Mari es uno de esos seres humanos tan próximos a la extinción. Trabaja desde hace trece años en la misma casa, con la misma familia. Al núcleo familiar les ha resultado indispensable y ella ha ido, poco a poco, sintiendo indispensable a esa familia que no es la suya. Maria está adornada con la sencillez, la dulzura y el don de la donación. En los cinco hijos de los Villegas ha visto realizada su frustrada maternidad y siempre ha estado cercana a esos niños a los que cuida, educa y tanto quiere.
Mari ama hasta el tuétano a sus «peques». Jamás le ha importado que vayan creciendo pues el desarrollo físico no le parece motivo para quererlos menos. Los acuesta, los levanta, algunos todavía los baña, los peina, los viste, les persigna, les lleva a la escuela… Sabe hacer pocas cosas, pues nunca recibió educación escolar, pero eso poco que sabe hacer lo sabe hacer óptimamente. Así, ha enseñado a las niñas sus escasos conocimientos: el punto de cruz, remendar pantalones, hacer vestidos para las muñecas, a cocinar excelentemente y hasta elaborar un suetercito para el hermano más pequeño. A sus tres «pequeños diablillos» les enseña a comportarse, a obedecer, a comer de todo, a bien gastar el dinero, a hablar bien del prójimo; que ya es mucho.
Todas las tardes los cinco niños se reúnen en la cocina, con puntualidad inglesa, a los pies de Mari para que les cuente una de sus historias que tan bien sabe narrar. Después les canta y todos terminan felices, contentos y satisfechos.
Mari es tan dócil que no sabe decir que no. Se presta para todo y, en rigor, en su vida no existen los días de asueto. Que si hoy los señores deben salir a una cena, que si mañana a una junta, que si pasado al club… -«¿Podrías cuidarlos, Mari? Tenemos que salir de urgencia… Quizá volvamos tarde, ¿podrías quedarte con ellos?... Mari, no hay quién vaya a recoger a los niños al cole…» Y ella hace todo lo que le piden o insinúan. Si sale a la calle es por una verdadera necesidad y no por mero placer ordinario: que si a pasea a los niños, que si a llevarlos al parque. Y si sale sola es para asistir a misa o al Rosario.
De vez en cuando van juntos al circo. ¡Cómo le gusta el circo! Parece niña entre los niños. Abre la boca cuando los leones bostezan, y sus ojazos verdes cuando salen los elefantes; su risa es límpidamente pueril ante las gracias de los payasos, y sus asombro tan superlativo ante los trucos de los magos o los malabares de los hombres y mujeres del trapecio. Salvo esas pequeñas salidas, Mari se reserva, como a modo de consagración, al cuidado de los que son también sus niños.
El año corre tranquilo hasta que llega la Navidad y el Año Nuevo. ¡Qué preocupaciones por la Navidad!

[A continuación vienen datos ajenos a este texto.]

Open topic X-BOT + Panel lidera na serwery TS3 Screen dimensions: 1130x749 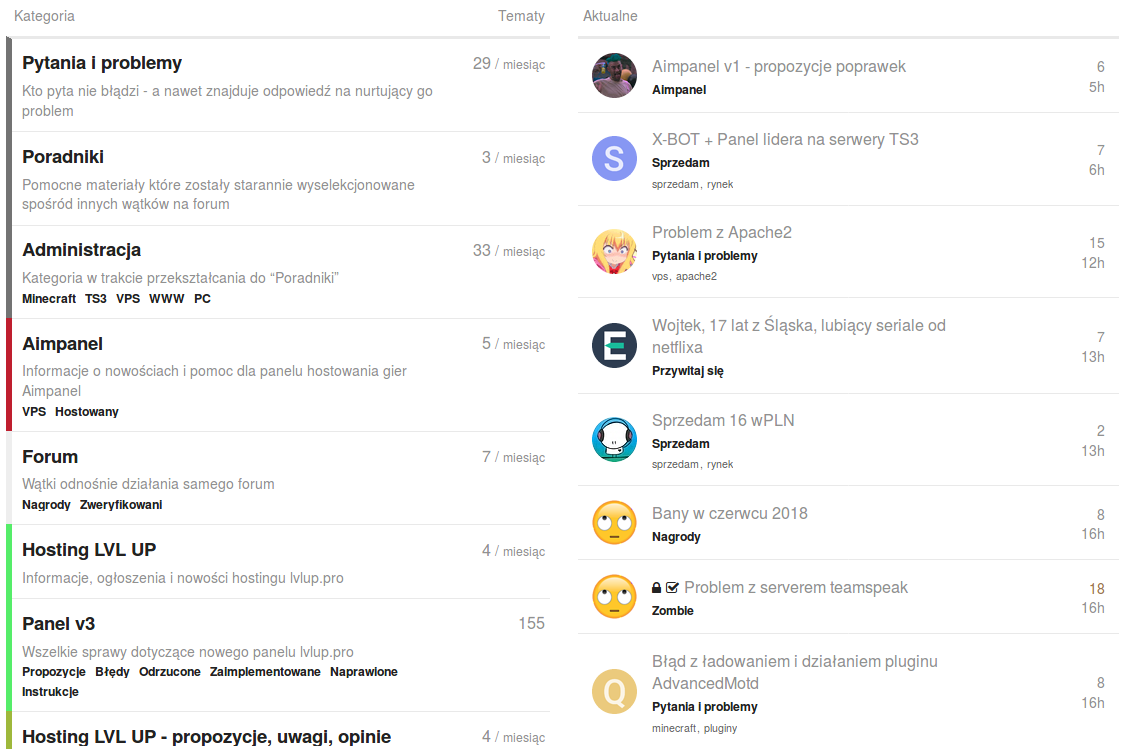tap(785, 139)
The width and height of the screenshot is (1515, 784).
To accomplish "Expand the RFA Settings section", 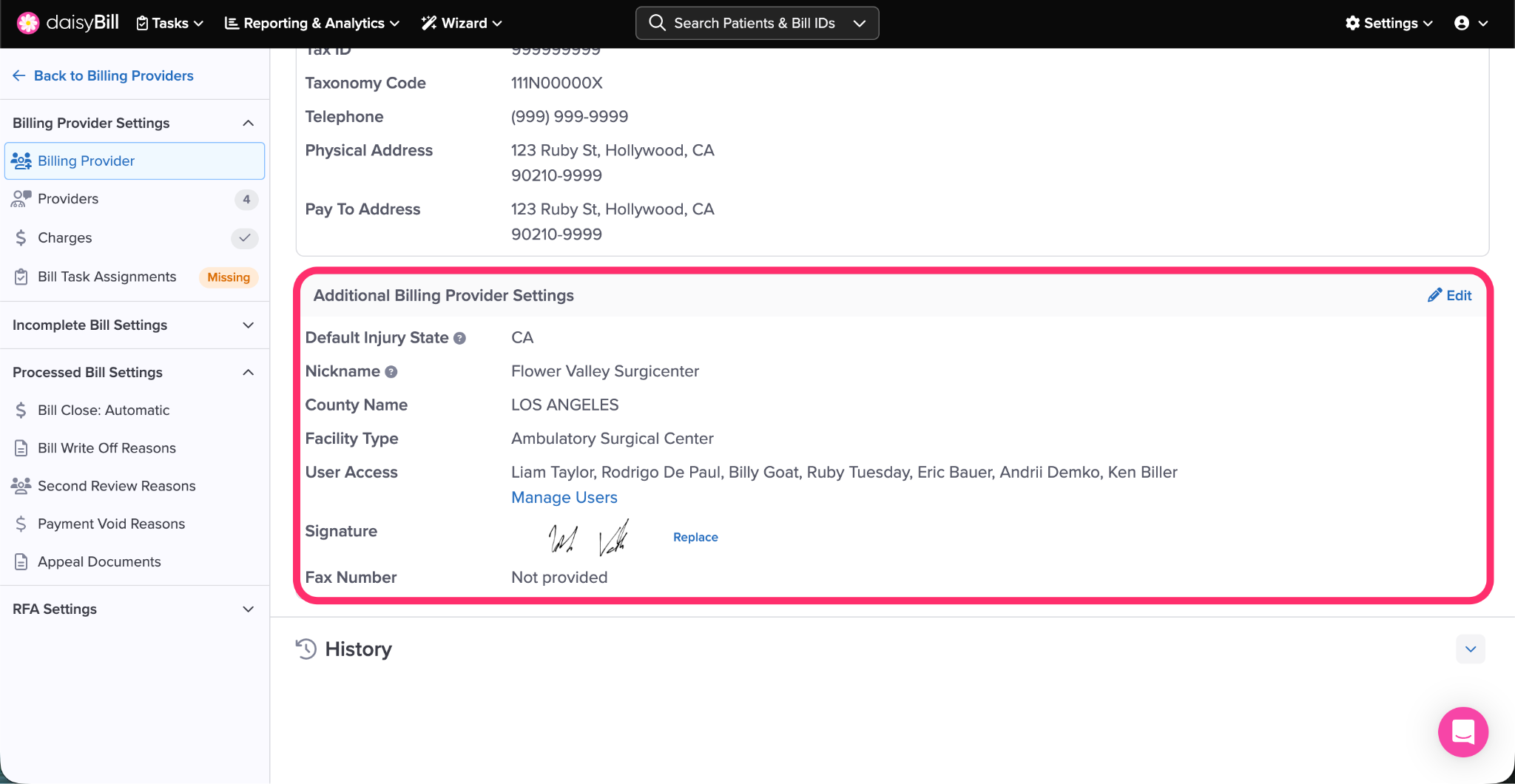I will 249,609.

Ella quiere hacer sus regalitos a Jorgito, Felipín y Paquito pero qué puede obsequiarles si tienen carritos de control remoto, los últimos modelos de todo tipo de juguetes, bicicletas y patines del diablo, juegos de video y m0cuho más. No va a obsequiarles a Julietita y Ana unas muñecas de trapo cuando tiene la habitación llena de monas, desde la que habla, pasando por la que hace del baño, hasta la que cierra los ojos y llora… Sus niños tienen juguetes y cosas muy buenas que les dan sus padres y ella no puede regalarles cosas baratas. Querría darles lo mejor pero realmente no le alcanza para más.
Por entonces sí sale un poquito más. Se va a la calle, con sus pocos ahorritos en mano, y se pasa la tarde viendo escaparates, preguntando precios, deseando encontrar alguna billetera perdida que nadie le vaya a reclamar. Ora entra en una tienda, ora en otra:
- « …Dispense usted, está un poco carito. Déjeme preguntar, ver la alcancía y ya volveré… Muchas gracias, perdone, sólo quería saber el precio…»
Mari derrama una que otra lagrimilla al ser consciente de sus carencias económicas. Luego se agolpan en su pecho aquellos recuerdos de su triste y precaria infancia. Nunca tuvo una muñeca ni siquiera de trapo, y traía a la mente cuánto le hubiera gustado tener aunque fuese una así…
De esta manera pasa los días. Saliendo a escondidas, preguntando sin comprar, ilusionándose con hallar esa billetera sin dueño. Qué buena es Mari. No se da cuenta de que todo el año su vida es un regalo de Navidad o años nuevo prolongado; para los niños, para los padres. Cuántas «Maris» hay por ahí en la calle, a nuestro lado, en nuestras casas. Y nosotros sin darnos cuenta. Sin valorarlas. ¿Es tarde? Creo que no.